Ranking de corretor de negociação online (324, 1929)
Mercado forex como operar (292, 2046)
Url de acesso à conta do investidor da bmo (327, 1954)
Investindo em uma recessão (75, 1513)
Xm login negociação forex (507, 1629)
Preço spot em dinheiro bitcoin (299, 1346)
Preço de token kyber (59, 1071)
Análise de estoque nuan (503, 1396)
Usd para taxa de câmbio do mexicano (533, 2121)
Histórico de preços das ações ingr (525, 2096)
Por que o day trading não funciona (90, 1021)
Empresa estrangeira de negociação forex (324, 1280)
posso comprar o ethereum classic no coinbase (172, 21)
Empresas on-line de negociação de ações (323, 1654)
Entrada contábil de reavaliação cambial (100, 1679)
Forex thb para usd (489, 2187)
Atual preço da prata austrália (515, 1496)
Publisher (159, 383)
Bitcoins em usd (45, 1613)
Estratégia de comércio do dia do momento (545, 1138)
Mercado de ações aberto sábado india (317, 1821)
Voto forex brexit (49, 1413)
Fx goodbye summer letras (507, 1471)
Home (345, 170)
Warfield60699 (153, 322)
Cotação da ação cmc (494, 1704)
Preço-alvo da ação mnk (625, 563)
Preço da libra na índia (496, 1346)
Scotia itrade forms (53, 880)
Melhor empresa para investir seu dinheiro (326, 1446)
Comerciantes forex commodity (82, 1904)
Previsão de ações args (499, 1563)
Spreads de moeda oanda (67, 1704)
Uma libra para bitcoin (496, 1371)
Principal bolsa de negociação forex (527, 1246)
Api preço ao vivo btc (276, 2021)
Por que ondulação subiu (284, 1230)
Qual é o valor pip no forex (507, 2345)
◆ ◆ ◆ ◆ ◆
■ WHAT YOU NEED TO DO: Among the records above, extract exactly the lines from the line with "Histórico de preços" to the line with "Empresas on-line de", both lines included, and leave out the rest.

■ TASK RESPONSE:
Histórico de preços das ações ingr (525, 2096)
Por que o day trading não funciona (90, 1021)
Empresa estrangeira de negociação forex (324, 1280)
posso comprar o ethereum classic no coinbase (172, 21)
Empresas on-line de negociação de ações (323, 1654)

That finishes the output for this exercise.